Without the pictures, set down exactly the lines from the one that contains "Task: Click the 02:24 marker icon below axis" to the end of the entries, both included, and nothing besides.
───── INPUT MATERIAL
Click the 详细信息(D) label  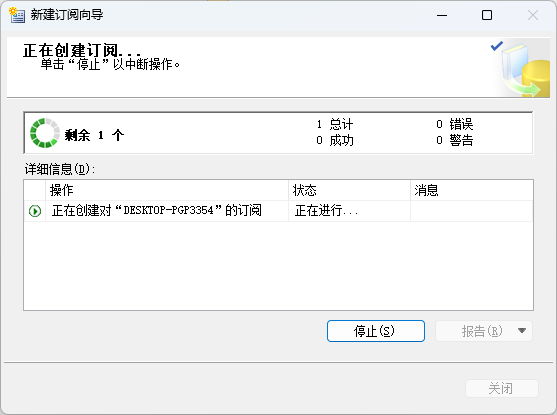click(x=60, y=169)
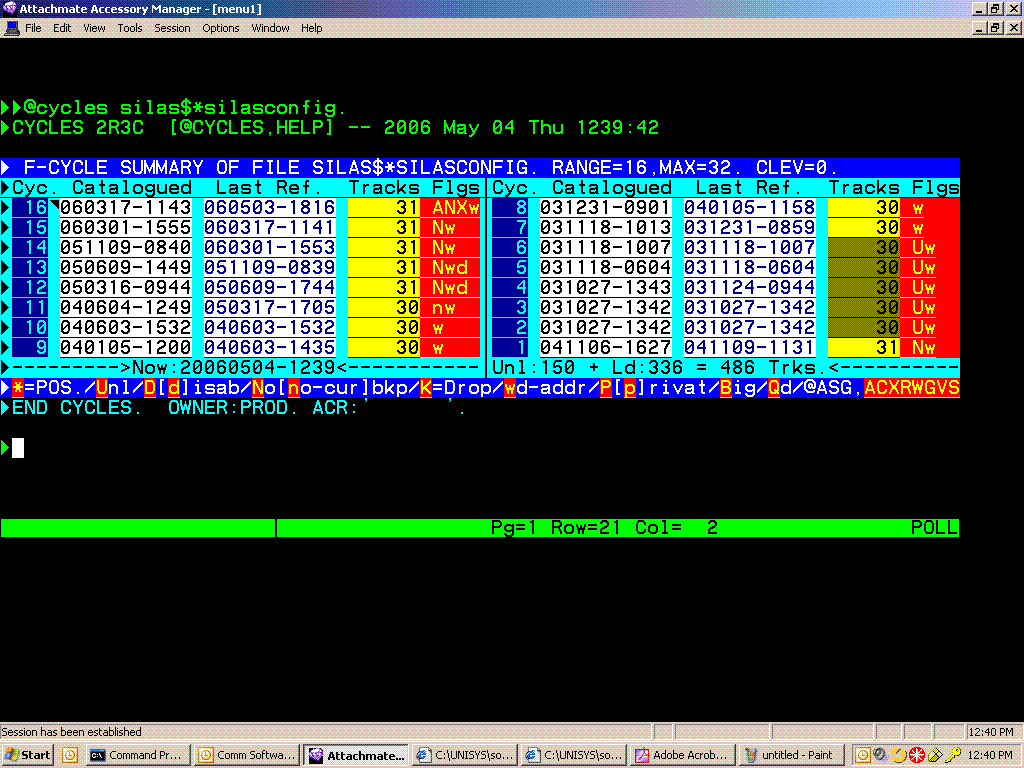Screen dimensions: 1024x768
Task: Open the Tools menu
Action: 130,28
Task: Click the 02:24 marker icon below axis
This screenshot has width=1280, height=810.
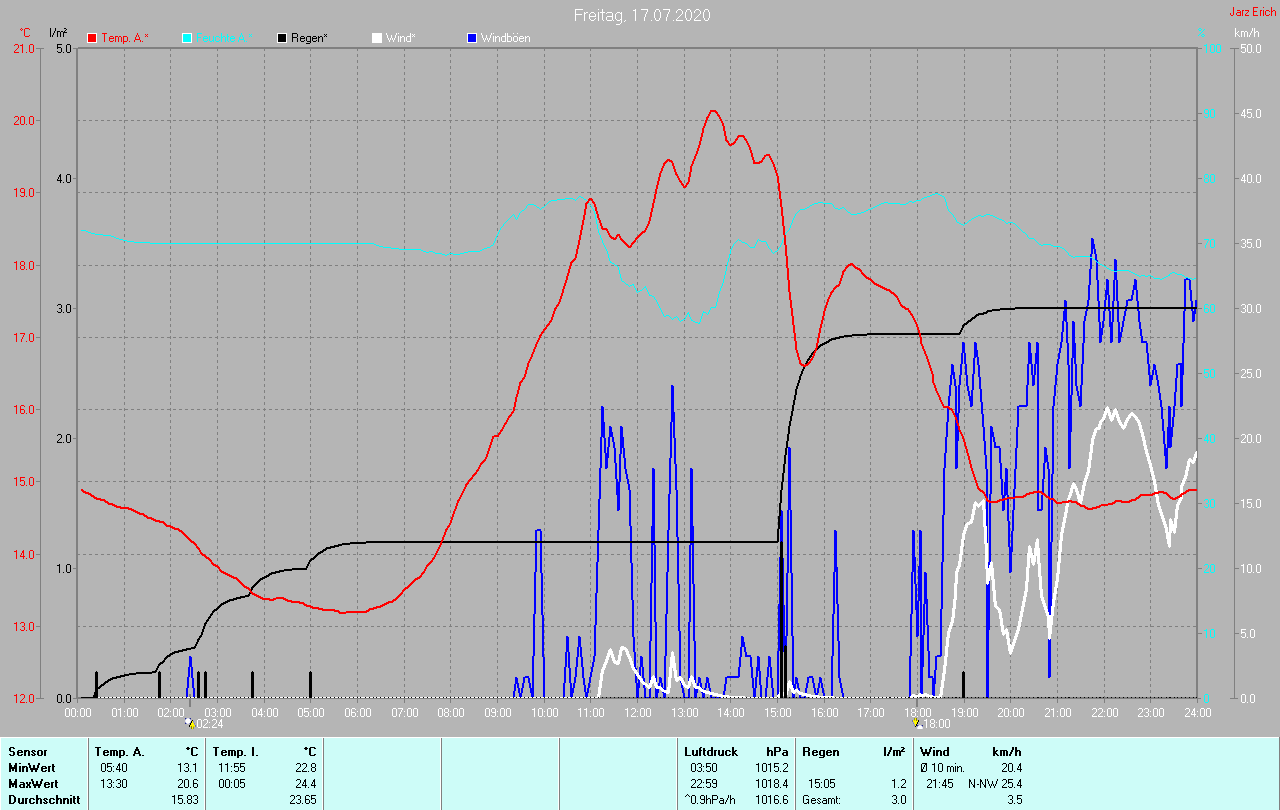Action: tap(190, 722)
──────────
== RESPONSE TO THE TASK ==
Task: Click the 02:24 marker icon below axis
This screenshot has width=1280, height=810.
Action: tap(190, 722)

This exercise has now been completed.